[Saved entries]
━━━
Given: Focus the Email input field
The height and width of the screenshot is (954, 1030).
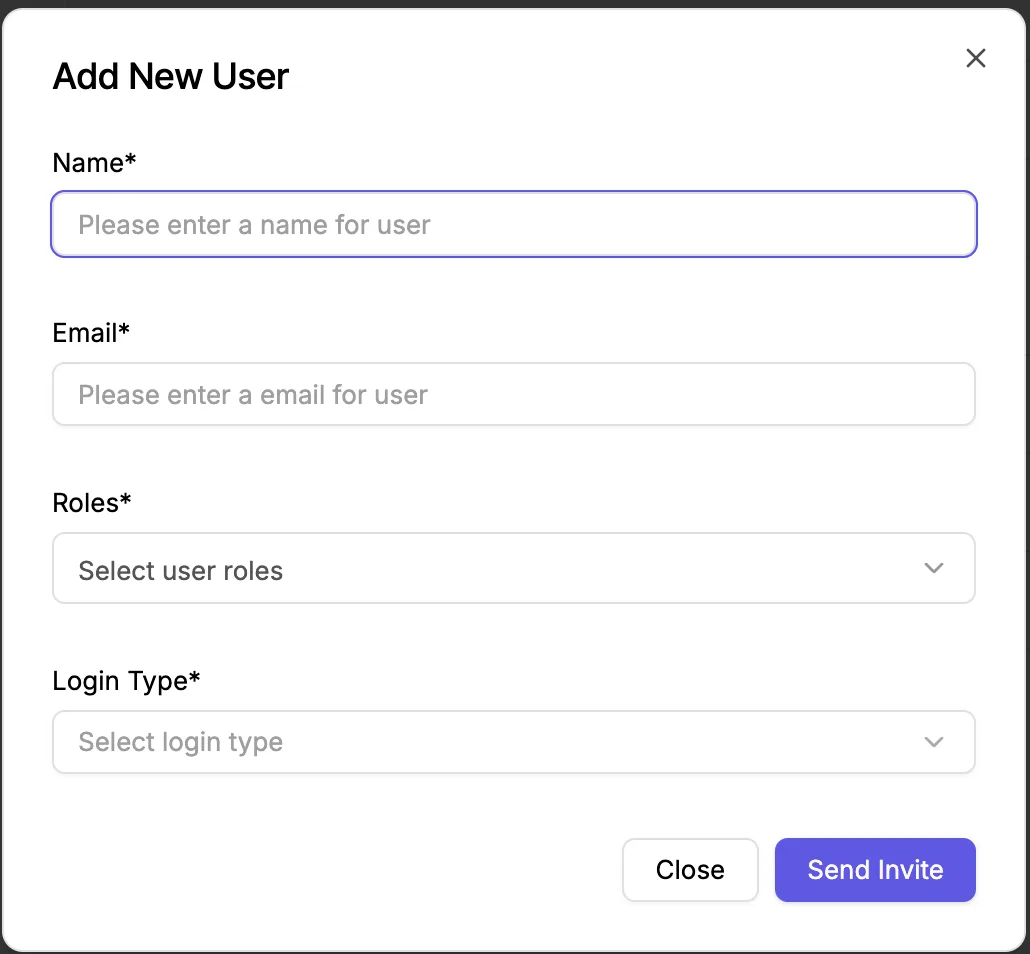Looking at the screenshot, I should [514, 394].

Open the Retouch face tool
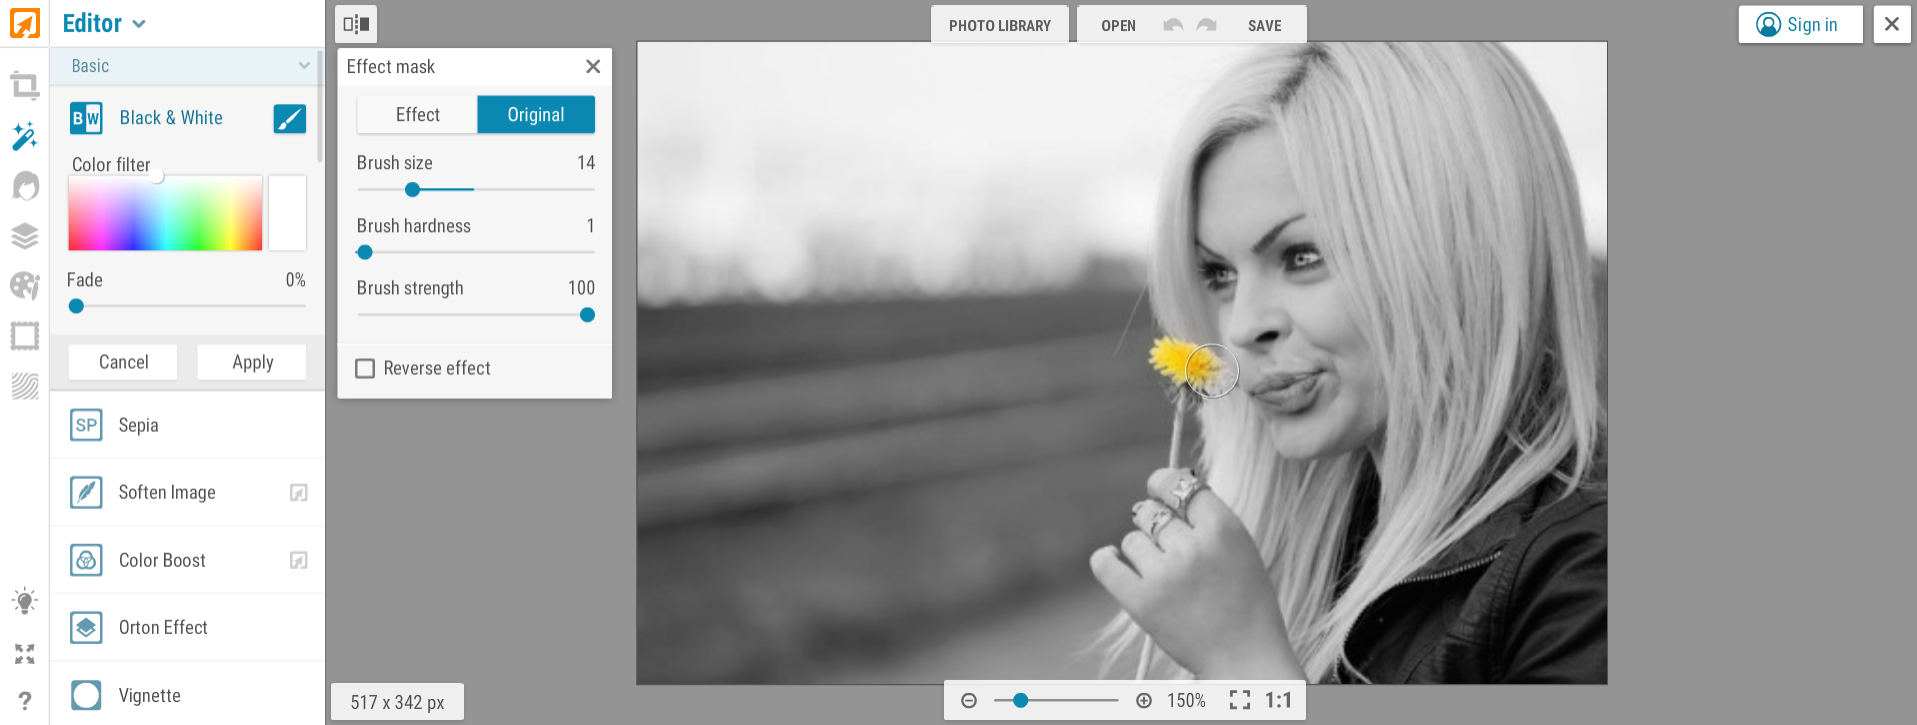click(24, 186)
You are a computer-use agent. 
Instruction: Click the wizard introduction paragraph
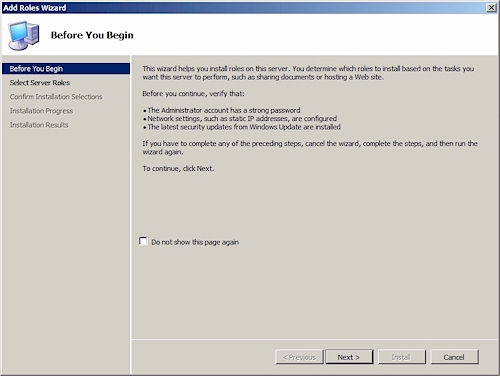pyautogui.click(x=308, y=73)
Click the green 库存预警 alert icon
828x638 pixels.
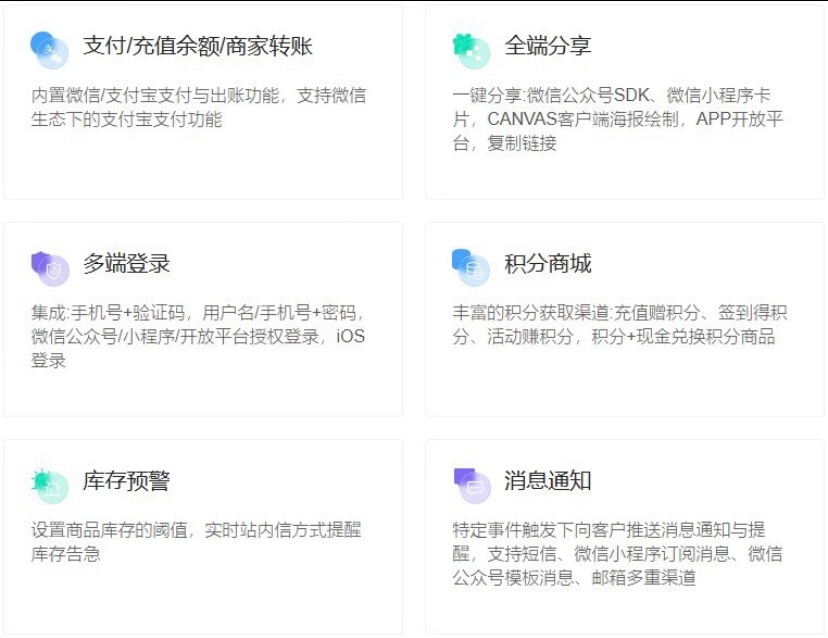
━━━
YOUR INSTRUCTIONS
Images are to be omitted; repeat the remaining data above exactly.

TASK OUTPUT
Given: Focus the Email input field
The height and width of the screenshot is (954, 1030).
Looking at the screenshot, I should [514, 394].

Open the Retouch face tool
click(24, 186)
You are a computer-use agent. 
Instruction: Click the wizard introduction paragraph
pyautogui.click(x=308, y=73)
Click the green 库存预警 alert icon
828x638 pixels.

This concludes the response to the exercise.